Listed records: Begin

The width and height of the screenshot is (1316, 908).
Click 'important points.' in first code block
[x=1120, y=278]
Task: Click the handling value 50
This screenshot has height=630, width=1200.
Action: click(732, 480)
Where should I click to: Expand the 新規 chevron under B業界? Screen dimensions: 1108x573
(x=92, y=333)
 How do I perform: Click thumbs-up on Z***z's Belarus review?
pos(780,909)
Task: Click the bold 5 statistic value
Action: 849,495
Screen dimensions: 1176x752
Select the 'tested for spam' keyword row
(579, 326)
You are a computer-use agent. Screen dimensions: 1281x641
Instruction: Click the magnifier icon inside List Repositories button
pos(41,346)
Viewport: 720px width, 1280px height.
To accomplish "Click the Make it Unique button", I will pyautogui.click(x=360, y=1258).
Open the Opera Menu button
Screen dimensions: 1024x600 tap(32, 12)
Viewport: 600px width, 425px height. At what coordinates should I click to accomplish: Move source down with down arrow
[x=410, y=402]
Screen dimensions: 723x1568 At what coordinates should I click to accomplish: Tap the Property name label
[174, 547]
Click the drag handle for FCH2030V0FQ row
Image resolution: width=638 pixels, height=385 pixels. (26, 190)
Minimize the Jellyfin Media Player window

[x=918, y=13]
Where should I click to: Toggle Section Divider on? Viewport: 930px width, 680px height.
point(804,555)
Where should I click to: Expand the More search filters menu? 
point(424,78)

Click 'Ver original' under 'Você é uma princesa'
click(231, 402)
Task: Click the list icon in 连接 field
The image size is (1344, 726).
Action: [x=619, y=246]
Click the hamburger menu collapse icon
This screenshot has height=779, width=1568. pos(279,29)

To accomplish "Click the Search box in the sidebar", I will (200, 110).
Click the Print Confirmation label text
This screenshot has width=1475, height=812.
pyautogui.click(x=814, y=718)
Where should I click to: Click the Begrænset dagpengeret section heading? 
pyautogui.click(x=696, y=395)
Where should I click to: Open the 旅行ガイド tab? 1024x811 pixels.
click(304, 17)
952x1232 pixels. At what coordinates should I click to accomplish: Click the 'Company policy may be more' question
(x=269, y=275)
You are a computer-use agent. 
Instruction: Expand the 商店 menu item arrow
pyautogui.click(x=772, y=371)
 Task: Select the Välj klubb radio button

Listed records: End

Work to be completed>
Could you give the data above again, exact in every line?

Answer to this task>
The width and height of the screenshot is (1316, 908).
Click 'important points.' in first code block
[x=1120, y=278]
Task: Click the handling value 50
This screenshot has height=630, width=1200.
Action: click(732, 480)
Where should I click to: Expand the 新規 chevron under B業界? Screen dimensions: 1108x573
(x=92, y=333)
 How do I perform: Click thumbs-up on Z***z's Belarus review?
pos(780,909)
Task: Click the bold 5 statistic value
Action: 849,495
Screen dimensions: 1176x752
Select the 'tested for spam' keyword row
(579, 326)
You are a computer-use agent. Screen dimensions: 1281x641
Instruction: Click the magnifier icon inside List Repositories button
pos(41,346)
Viewport: 720px width, 1280px height.
To accomplish "Click the Make it Unique button", I will pyautogui.click(x=360, y=1258).
Open the Opera Menu button
Screen dimensions: 1024x600 tap(32, 12)
Viewport: 600px width, 425px height. At what coordinates should I click to accomplish: Move source down with down arrow
[x=410, y=402]
Screen dimensions: 723x1568 At what coordinates should I click to accomplish: Tap the Property name label
[174, 547]
Click the drag handle for FCH2030V0FQ row
Image resolution: width=638 pixels, height=385 pixels. (26, 190)
Minimize the Jellyfin Media Player window

[x=918, y=13]
Where should I click to: Toggle Section Divider on? Viewport: 930px width, 680px height.
point(804,555)
Where should I click to: Expand the More search filters menu? 
point(424,78)

Click 'Ver original' under 'Você é uma princesa'
click(231, 402)
Task: Click the list icon in 连接 field
The image size is (1344, 726).
Action: [x=619, y=246]
Click the hamburger menu collapse icon
This screenshot has height=779, width=1568. pos(279,29)

To accomplish "Click the Search box in the sidebar", I will (200, 110).
Click the Print Confirmation label text
This screenshot has width=1475, height=812.
pyautogui.click(x=814, y=718)
Where should I click to: Click the Begrænset dagpengeret section heading? 
pyautogui.click(x=696, y=395)
Where should I click to: Open the 旅行ガイド tab? 1024x811 pixels.
click(304, 17)
952x1232 pixels. At what coordinates should I click to accomplish: Click the 'Company policy may be more' question
(x=269, y=275)
You are a computer-use agent. 
Instruction: Expand the 商店 menu item arrow
pyautogui.click(x=772, y=371)
 Task: Select the Välj klubb radio button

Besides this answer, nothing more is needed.